The natural beauty of our state inspires artists of every medium to create objects and images that tell us how they interpret our world. For Frank Lloyd Wright, whose work seeks to blend architecture with its surrounding landscape, the Gordon House of Silverton, Oregon represented his vision of a modern farmhouse blending into the lush Willamette Valley.
Frank Lloyd Wright (1867-1959)
As the most celebrated designer of the modern age, Frank Lloyd Wright recreated the modern home during his seven decade career. From windows to dinnerware, everything he designed fell under the philosophy of “form following function ” and his contribution to the Oregon landscape is no exception. The Gordon House in Silverton, designed in 1957 and built in 1963 is one of his last works and one where he strove to perfect his Unisonian design for a middle-class family.
Flow and Form
One of the most noticeable features in the Gordon House are the visual lines running throughout every room. Wright connected the lines found in windowpanes, bookshelves, couch cushions, and floor tiles to keep the eye moving and the sense of flow running throughout the interior.

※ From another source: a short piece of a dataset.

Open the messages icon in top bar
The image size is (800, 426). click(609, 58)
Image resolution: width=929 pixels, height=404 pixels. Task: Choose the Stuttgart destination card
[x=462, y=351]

Striving to make the design functional and comfortable, Wright followed the homeowner’s preference for his pick-up’s bench seat as his most comfortable chair by incorporating a fifteen degree angle into the living room settee. Just as he did with lines, he also carried that theme into other aspects of the design. You’ll find it in the edges and legs of the coffee table the repeated pattern in the elaborate windowpanes, and many other places throughout the house.

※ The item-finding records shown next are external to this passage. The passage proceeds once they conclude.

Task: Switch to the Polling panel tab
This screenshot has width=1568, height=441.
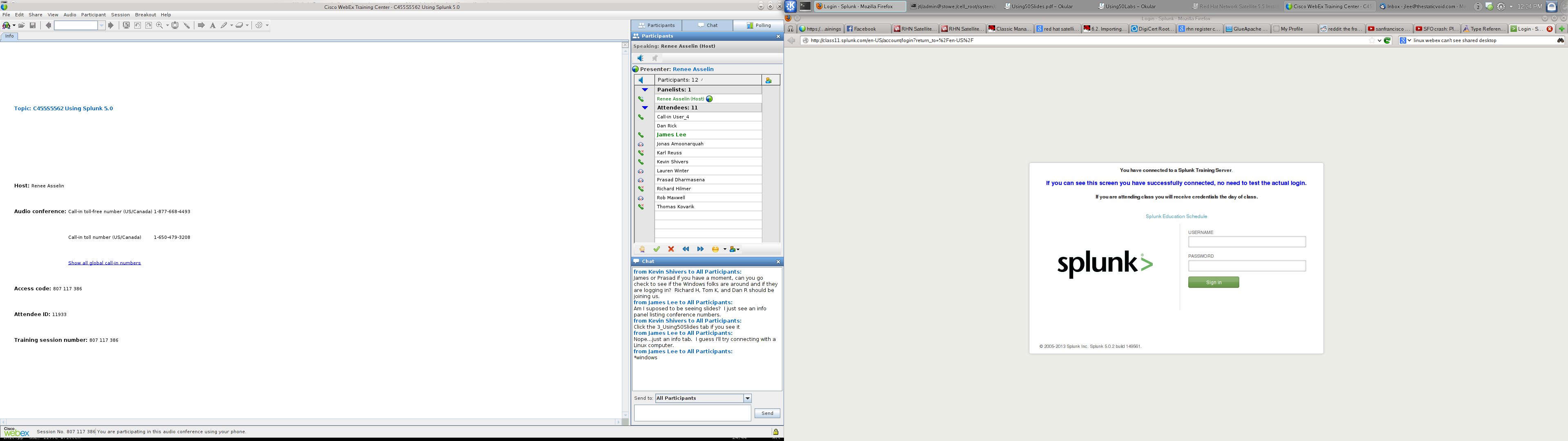Action: pos(758,26)
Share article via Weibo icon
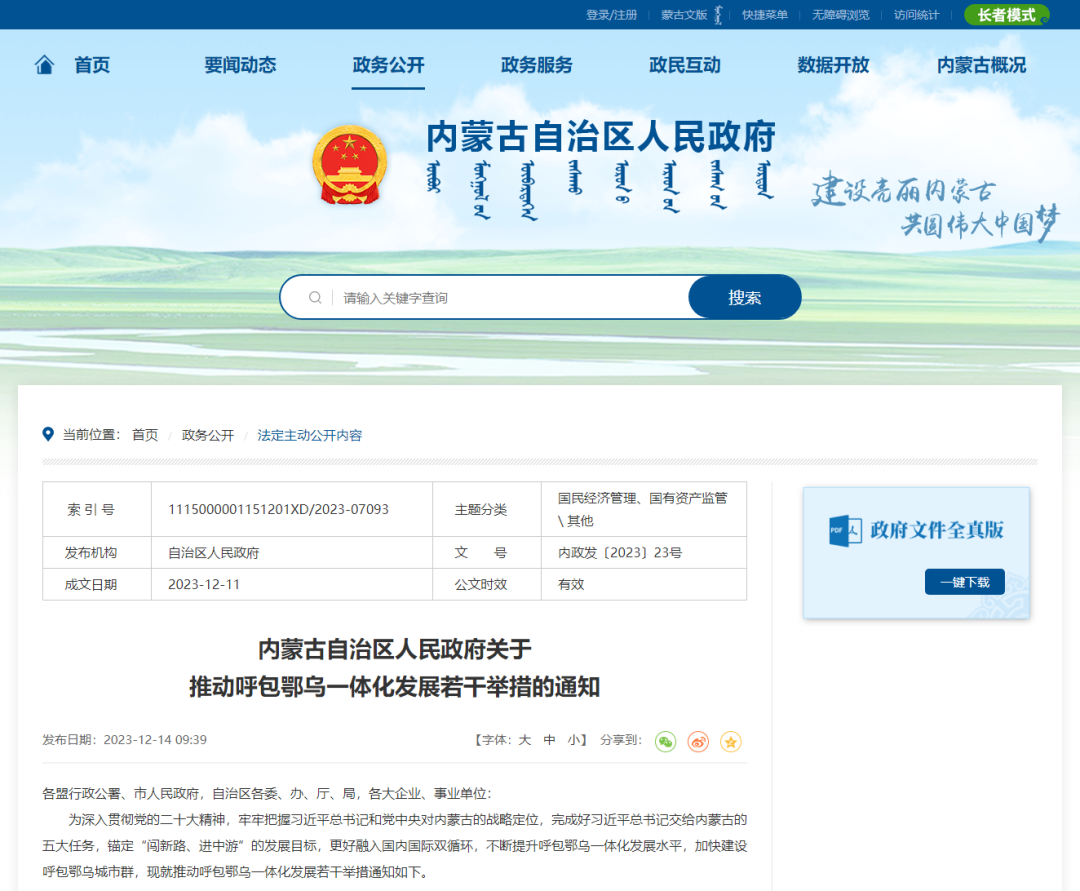This screenshot has width=1080, height=891. [698, 741]
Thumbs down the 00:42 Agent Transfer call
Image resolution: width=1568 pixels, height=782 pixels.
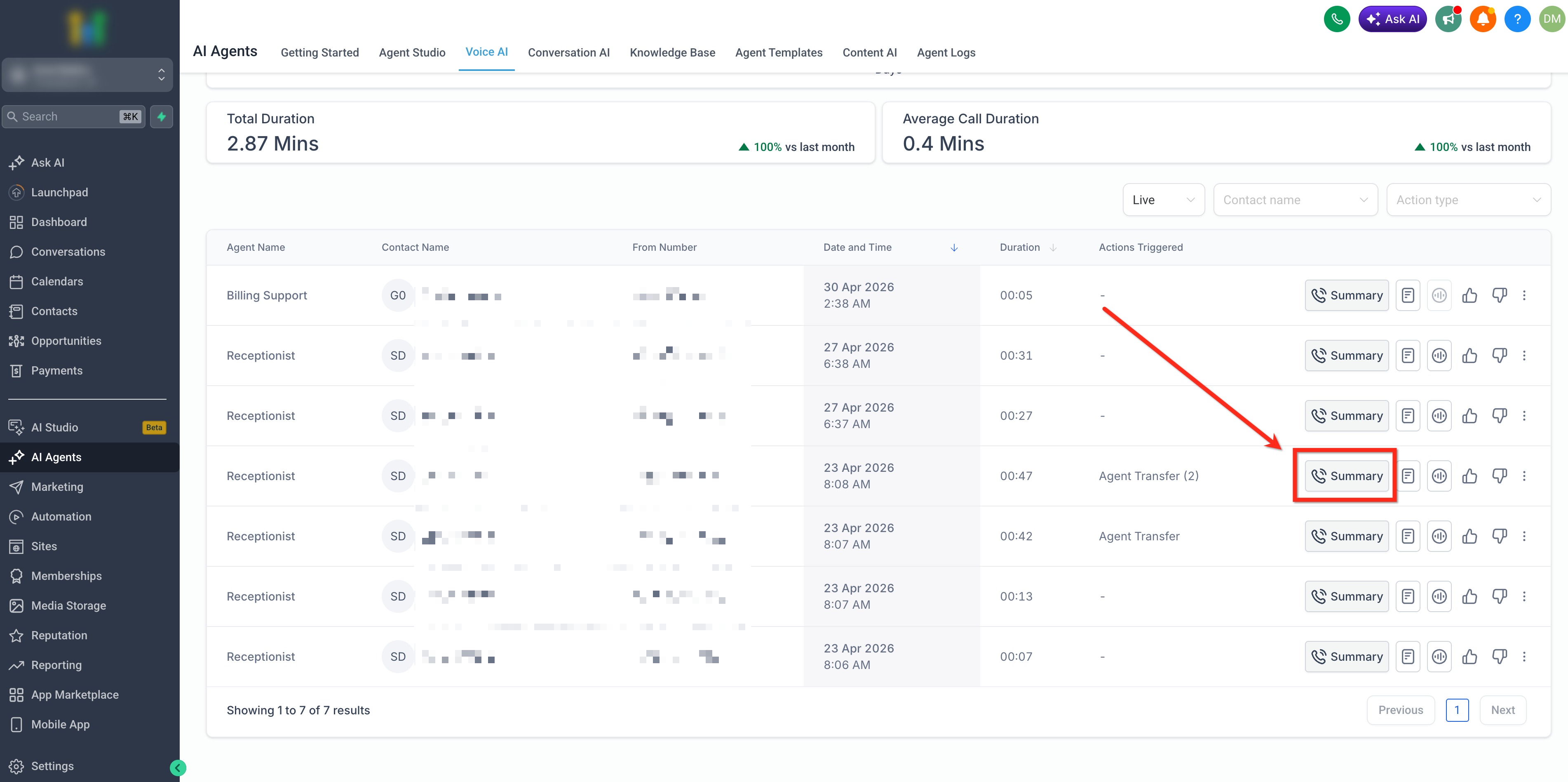1499,537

Keeping the uniform lines of the house in place was an important task for Wright. Even when creating a view from the master bedroom on one end of the home to the office at other end, the architect kept to his design by incorporating a series of narrow windows with a clear sight through four rooms.
A Futuristic Home
Wright broke the mold of a typical middle class family’s home by incorporating the latest features in building into the design. Good examples of this are found in the kitchen’s skylight and the floor to ceiling windows that let in natural light and opened the home to the world outside. This was a new concept at the time.
Wright’s Unisonian style provided a breath of fresh after the heavier Craftsman style of the architect’s earlier period. The Gordon House’s fireplace is clean and linear, with a curtain screen that follows the corner of the chimney and there is no mantle or base in the cinderblock structure.
Wright’s design reflects the transitional age of his time. You’ll see this in the kitchen where, in the past, servants would be mostly kept out of sight. The narrow entryways of the Gordon House were meant to keep the business of the house out of sight, but taking the doors off allowed an unobstructed view of the living room activities for the lady of this middle income home.
The Private Rooms
The kitchen has been left as it was built, with the original 1960’s appliances still in-tact. (You’ll notice a drop box to the basement’s incinerator is conveniently located in the wall just outside the room.)
There are three bedrooms in the Gordon House, the master on the main floor and two more upstairs. In each, the use of cinderblock, wood and the continuing themes of connecting lines and fifteen degree angles are part of the design.
Frank Lloyd Wright’s design gives visitors to the Gordon House’s a feeling of being inside an art piece, and possibly even a part of it. It’s clear that his design was meant to merge the environment with the home, making it one of Oregon’s architectural masterpieces.